Il trattamento parodontale, sia chirurgico che non chirurgico, dopo la guarigione provoca la recessione del margine gengivale che, in casi avanzati di parodontite, può determinare inestetismi nelle regioni anteriori della dentatura, particolarmente a seguito di procedure chirurgiche per le eliminazioni dei difetti ossei, incluse quelle atte a modificare il profilo osseo.
Il trattamento senza modificare il profilo osseo, d’altra parte, può produrre inaccessibilità a una pulizia adeguata durante le fasi di mantenimento post-trattamento. Tali problemi possono essere evitati o ridotti mediante l’applicazione di procedure chirurgiche rigenerative attraverso le quali sia possibile ristabilire, nei difetti ossei, l’attacco parodontale perduto.
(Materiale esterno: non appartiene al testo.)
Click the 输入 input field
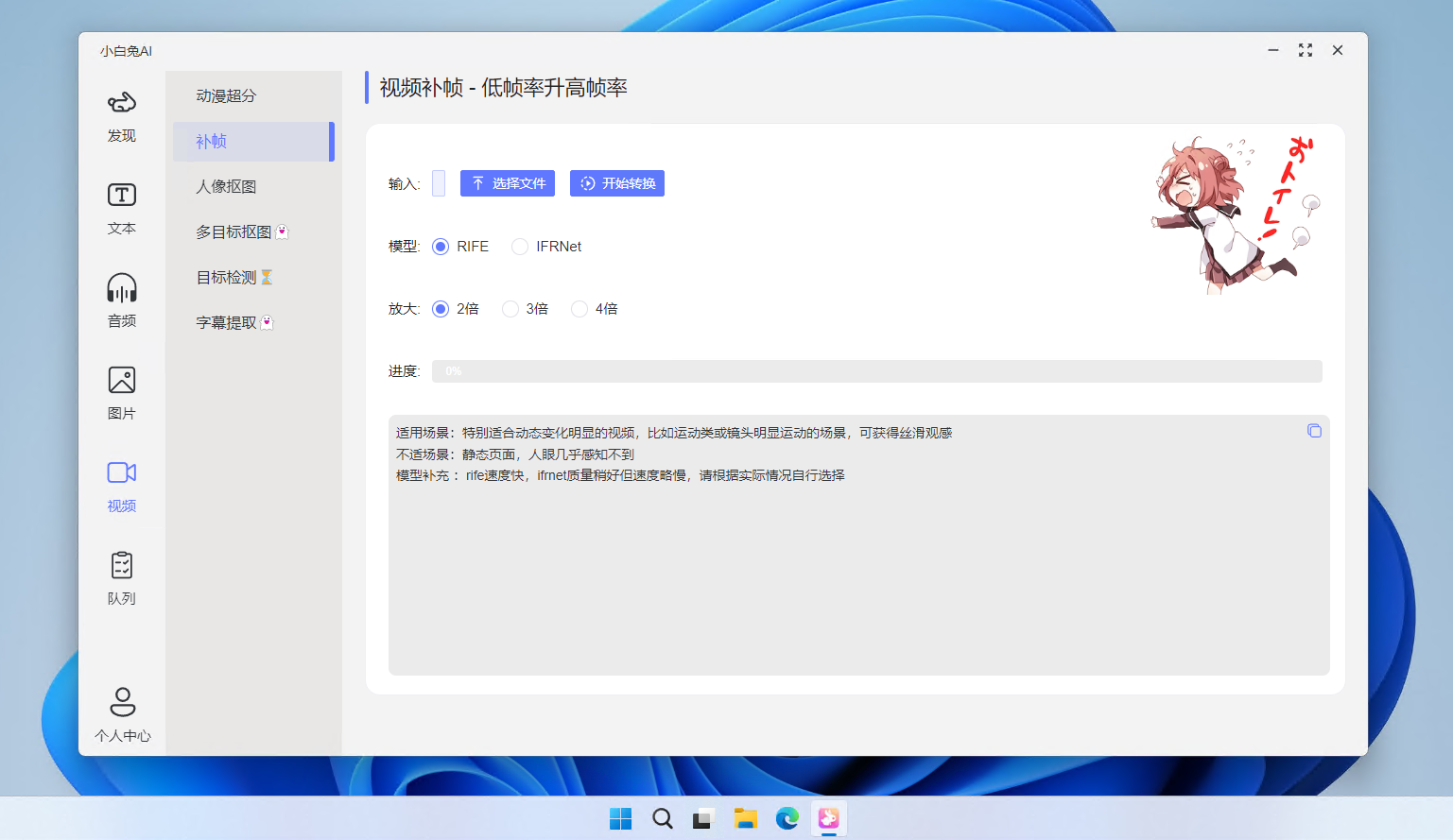The image size is (1453, 840). (x=438, y=182)
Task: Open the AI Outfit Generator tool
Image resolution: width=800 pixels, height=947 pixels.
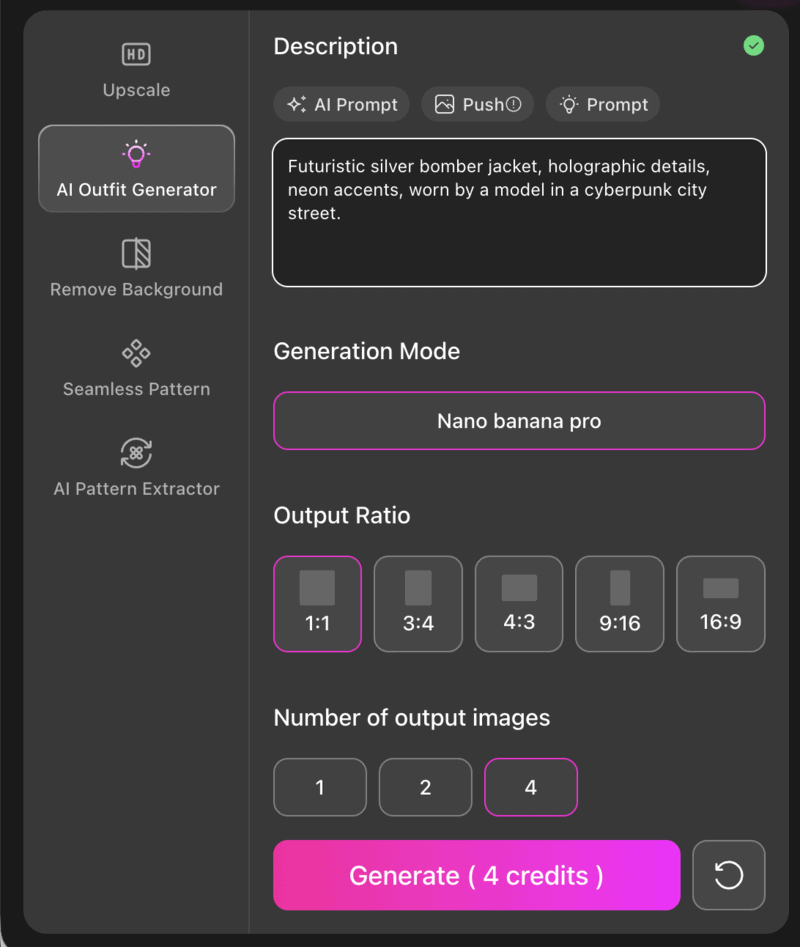Action: 136,168
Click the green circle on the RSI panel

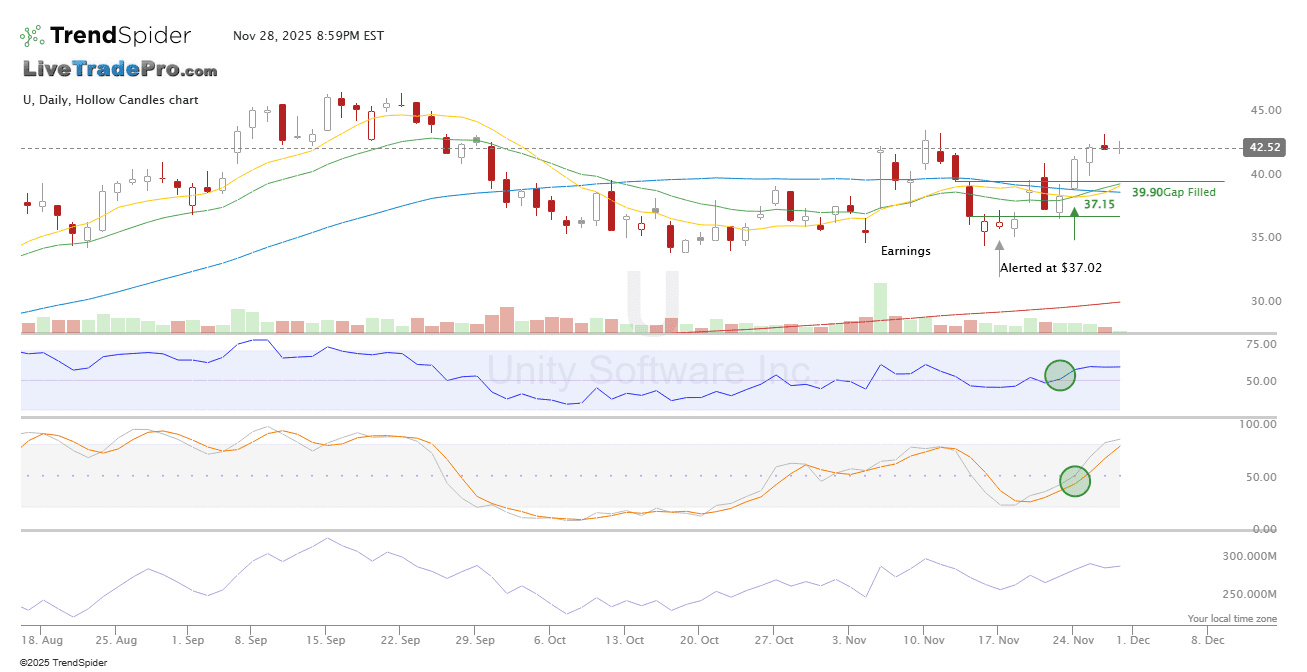point(1060,375)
L’indicazione di applicazione della terapia parodontale rigenerativa si basa dunque spesso su considerazioni estetiche, oltre che sulla possibilità di migliorare la funzione o la prognosi a lungo termine dei denti trattati.
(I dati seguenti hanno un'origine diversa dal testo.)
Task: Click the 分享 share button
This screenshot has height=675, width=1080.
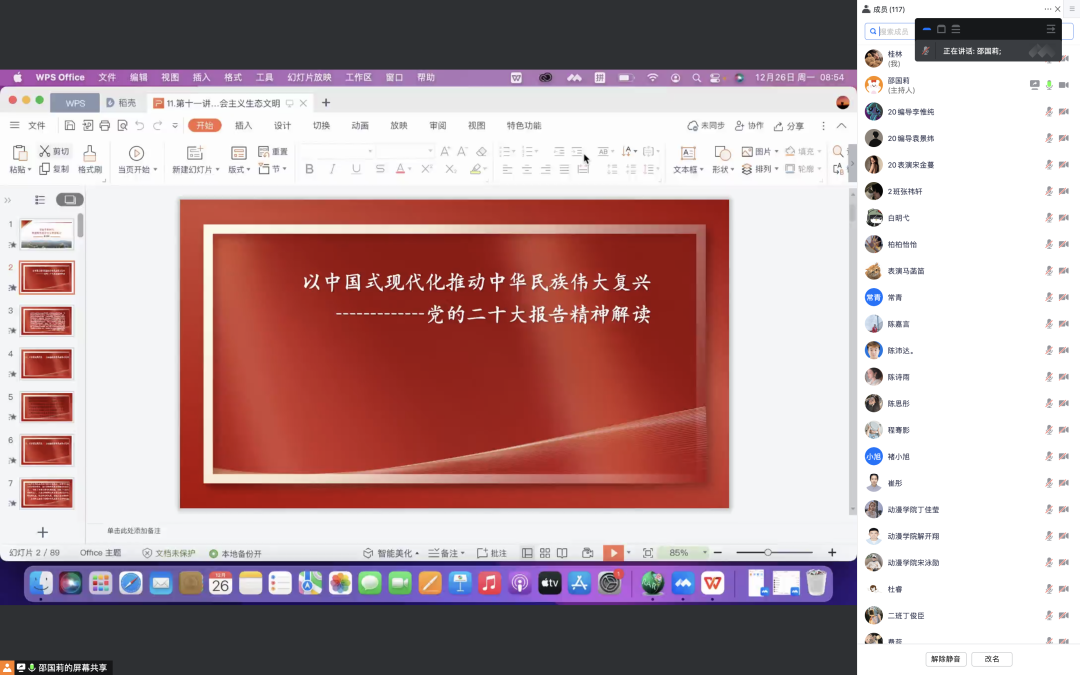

L’utilizzo di tecnologie quali biomateriali, membrane e agenti biologici in aggiunta al trattamento con Open Flap Debridement (OFD) consente di implementare i risultati clinici della procedura ricostruttiva e di ottenere una rigenerazione, almeno parziale, dei tessuti parodontali.
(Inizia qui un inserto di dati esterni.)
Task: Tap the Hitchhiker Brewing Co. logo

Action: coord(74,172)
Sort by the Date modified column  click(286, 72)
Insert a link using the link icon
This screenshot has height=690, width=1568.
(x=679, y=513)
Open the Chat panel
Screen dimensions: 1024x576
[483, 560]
Negli ultimi decenni l’obiettivo delle tecniche chirurgiche parodontali è stato quello di ridurre al minimo l’invasività delle procedure, al fine di incrementare la tollerabilità da parte dei pazienti e di ridurre il disagio post-operatorio. Harrel e Rees proposero la “Minimally Invasive Surgery” (MIS) al fine di ridurre le dimensioni delle ferite chirurgiche e manipolare delicatamente i tessuti molli e duri.
Cortellini e Tonetti con l’introduzione della “Minimally Invasive Surgical Technique” (MIST) hanno cercato di migliorare la stabilità del coagulo e la chiusura primaria della ferita chirurgica a protezione del coagulo stesso, aspetti ulteriormente evoluti e raffinati con la “Modified Minimally Invasive Surgical Technique” (M-MIST).
Le proposte di metodiche minimamente invasive in chirurgia rigenerativa parodontale possono essere suddivise in due gruppi:
- metodiche con sollevamento della papilla interdentale e del lembo palatino oltre a quello vestibolare;
- metodiche in cui solo il lembo vestibolare viene sollevato, mentre la papilla e il lembo linguale non vengono incisi.
Il difetto pulito può essere poi trattato con varie soluzioni rigenerative: induttori della rigenerazione, quali amelogenine e fattori di crescita, innesti di osso autologo o di materiali eterologhi o combinazioni.
Lo scopo di questo case report è descrivere i risultati della terapia chirurgica parodontale con approccio M-MIST utilizzando una combinazione di gel di amelogenine (Emdogain – Straumann, Basilea, Svizzera) e granuli di Bioss (Geistlich Biomaterials Italia, Thiene/Vicenza, Italia) in una paziente affetta da parodontite di stadio III e grado B che presentava profondi difetti infraossei.